Earlier this month, the RELi standard was adopted by the Green Business Certification Inc. (GBCI), the same group that administers LEED, a system that rates a building's environmental characteristics.

In collaboration with its sister organization, the U.S. Green Building Council (USGBC), GBCI is working to further refine RELi. Pierce is chairman of a national steering committee to develop the RELi system and spread it globally.

Pierce, who teaches a sustainability course at the University of Minnesota, started to think more about building resiliency following a series of shocks, including the economic downturn in 2008 and the floods in Duluth in 2012, that caused $100 million worth of damage.

Pierce connected with Mike Italiano, the president and chief executive of Washington, D.C.-based Institute for Market Transformation to Sustainability, to form a committee that worked over the course of two years to develop the RELi standards, which they published in 2014. It took another few years of promoting their standards to industry thought-leaders to build support before the USGBC decided to officially adopt the standards.

"The increasing frequency of dramatic events has brought an even greater urgency to create buildings and communities that are better adapted to a changing climate and better able to bounce back from disturbances and interruptions," Mahesh Ramanujam, president and chief executive of USGBC and GBCI, said in a statement. "We are committed to scaling RELi to become a national and international rating system managed by USGBC and its partner Green Business Certification Inc."

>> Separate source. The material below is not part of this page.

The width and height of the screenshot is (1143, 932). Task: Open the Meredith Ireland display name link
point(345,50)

The RELi standard is scalable so that it can be applied to homes, office buildings, infrastructure and even entire cities, Pierce said. Perkins+Will has been doing pilot training for RELi-accredited professionals and hopes to soon double the number from about 10 to 20. The professionals help with the development of the documentation needed for RELi certification.

The way RELi is currently structured in its pilot mode is similar in format to the LEED rating system. Like LEED, there are requirements that need to be met for a project to be RELi-certified, such as emergency planning for common hazardous events, power backups, electrical surge protection and selected materials that are "socially, ecologically and environmentally responsible."

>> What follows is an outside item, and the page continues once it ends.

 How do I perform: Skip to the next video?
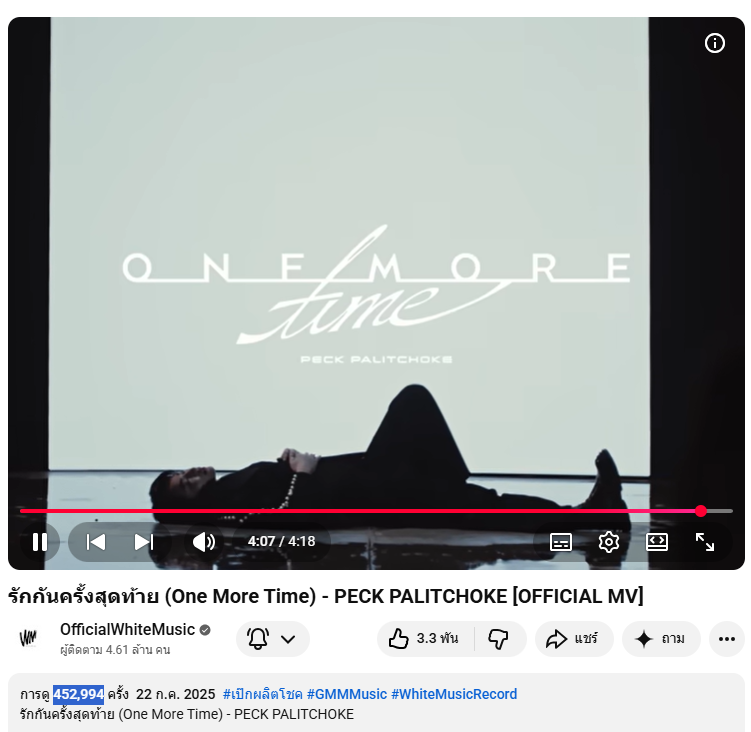pos(144,542)
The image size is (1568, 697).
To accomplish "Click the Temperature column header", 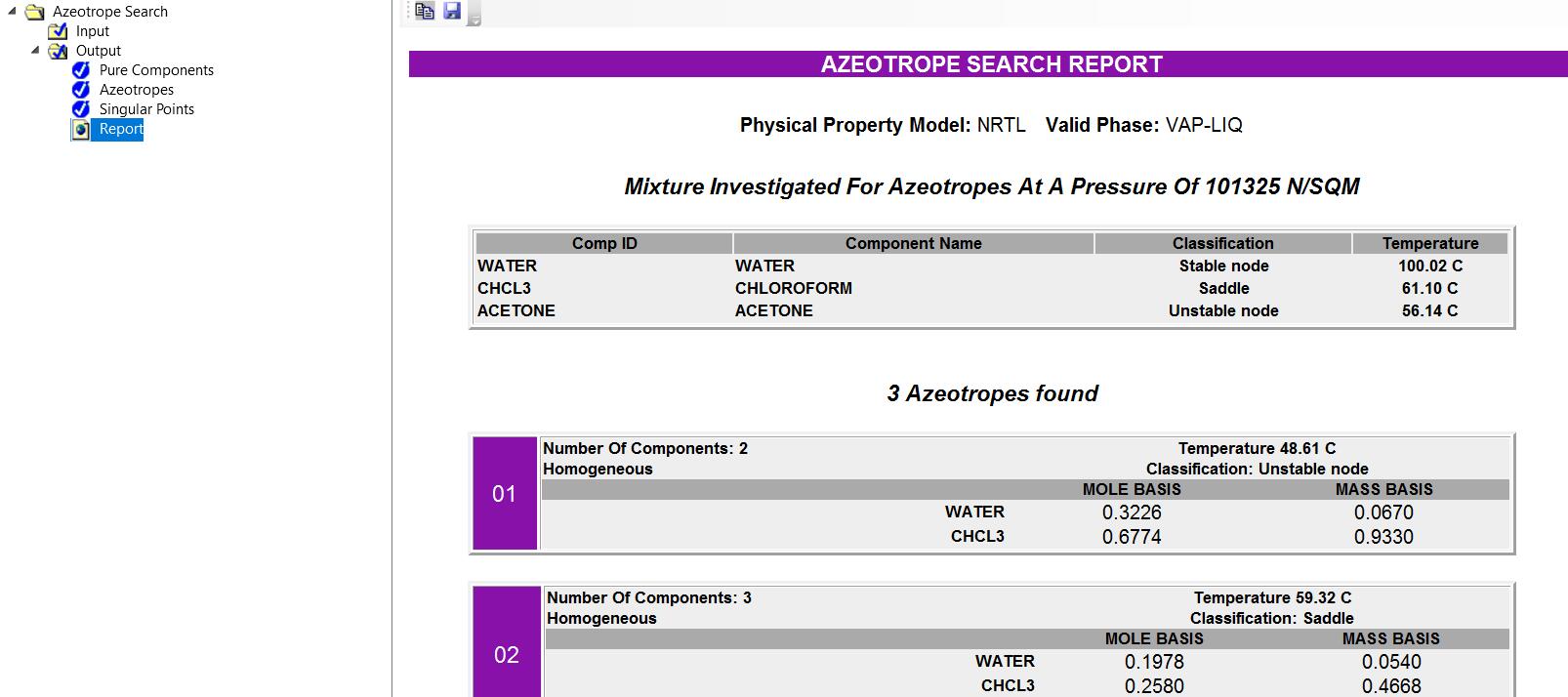I will tap(1429, 243).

There are numerous credits for buildings to earn, creating levels of differentiation similar to how there is a difference between a building that is simply LEED certified and one that is LEED Gold. The credits show how developers and architects can design buildings to confront issues, particularly those that may be harder to directly address than natural disasters. For example, a building can promote health by placing stairs prominently. Or its design can be used to promote social equality by using multilingual signs, having prayer rooms or gender-neutral bathrooms.

"RELi is really focused on the built environment. … What can the built environment actually help to encourage and improve?" Pierce said.

Some of the RELi system repeats sustainability factors found in LEED, but Pierce said the two standards have a range of differences.

"Sustainability and resilience are like two sides of the same coin," Pierce said. "They are strongly related, but they have a different focus. Sustainability has been focused on mitigating chronic sorts of issues like climate change. Resilience is really focused on adapting to the shocks, the acute shocks."

RELi depends not only on just the one project or development, but it also takes into account the resilience of the surrounding area's infrastructure. The idea is for people to look outside their individual properties to view resiliency as a communitywide goal, Pierce said.

"You got to look bigger than just your property," he said.

There are some projects that are already incorporating RELi principals even though the system is still in beta mode. The Bell Museum + Planetarium at the University of Minnesota's St. Paul campus is one example. The $79.2 million project, expected to be completed next summer, has a water infiltration basin for stormwater and a rainwater harvesting pond that can help with bouts of extreme rain or drought.